Dataset entries →

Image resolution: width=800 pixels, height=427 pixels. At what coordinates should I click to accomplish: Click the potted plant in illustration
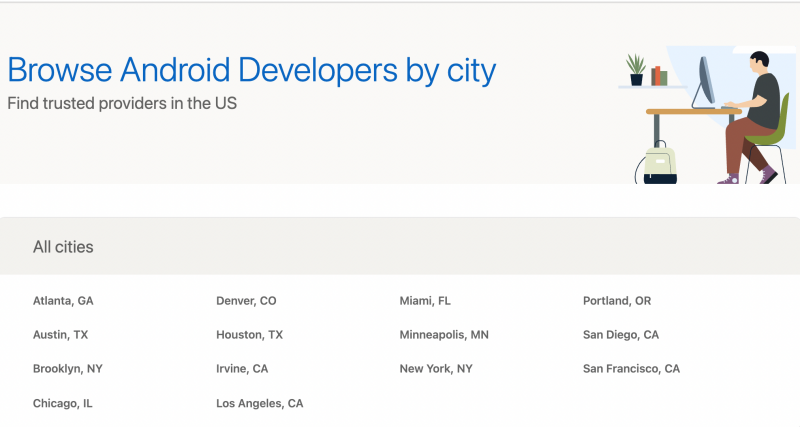636,70
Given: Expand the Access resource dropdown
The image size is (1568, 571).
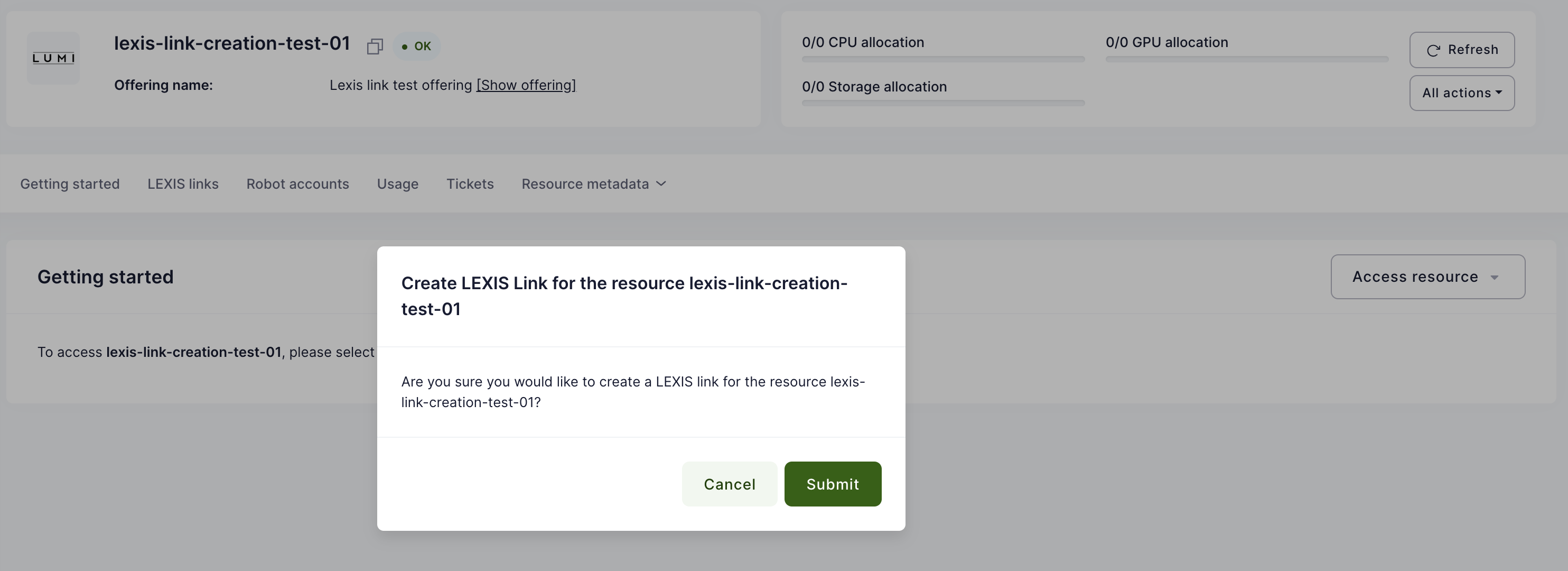Looking at the screenshot, I should coord(1427,277).
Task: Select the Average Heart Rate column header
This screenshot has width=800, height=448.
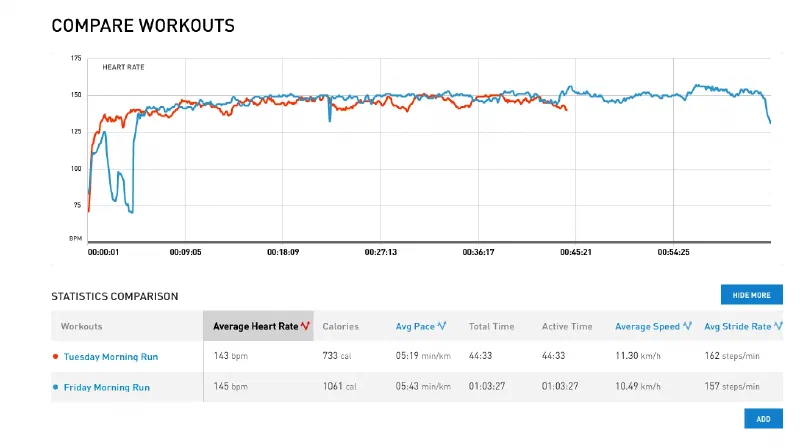Action: [x=254, y=326]
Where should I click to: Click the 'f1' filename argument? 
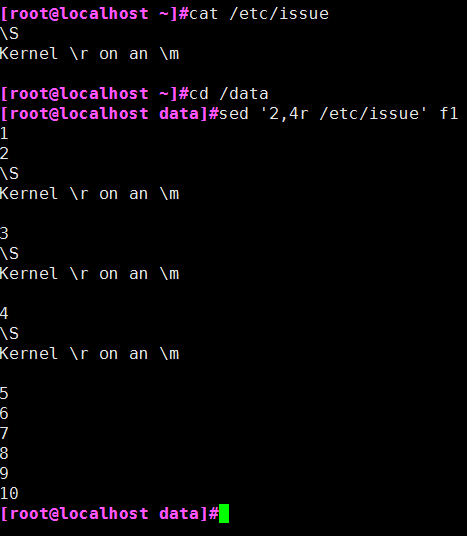click(x=449, y=113)
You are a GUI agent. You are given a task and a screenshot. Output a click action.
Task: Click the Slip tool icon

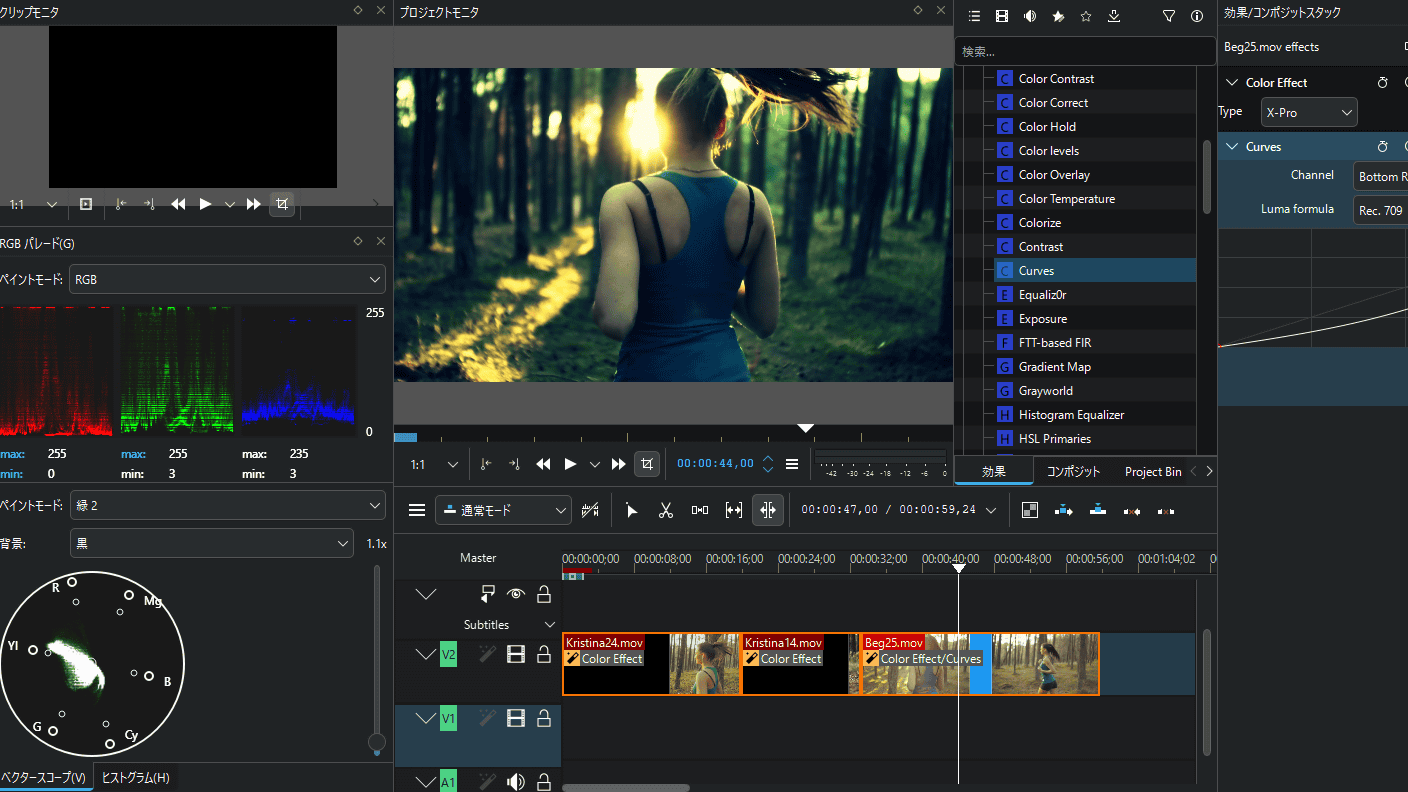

Directions →
Copy every line of the items above word for word, leaving out the pictures.

Task result →
Image resolution: width=800 pixels, height=427 pixels. At what coordinates should I click to accomplish: Click the potted plant in illustration
636,70
Given: Expand the Access resource dropdown
The image size is (1568, 571).
Looking at the screenshot, I should coord(1427,277).
Task: Select the Average Heart Rate column header
This screenshot has width=800, height=448.
Action: [x=254, y=326]
Where should I click to: Click the 'f1' filename argument? 
click(x=449, y=113)
You are a GUI agent. You are given a task and a screenshot. Output a click action.
Task: Click the Slip tool icon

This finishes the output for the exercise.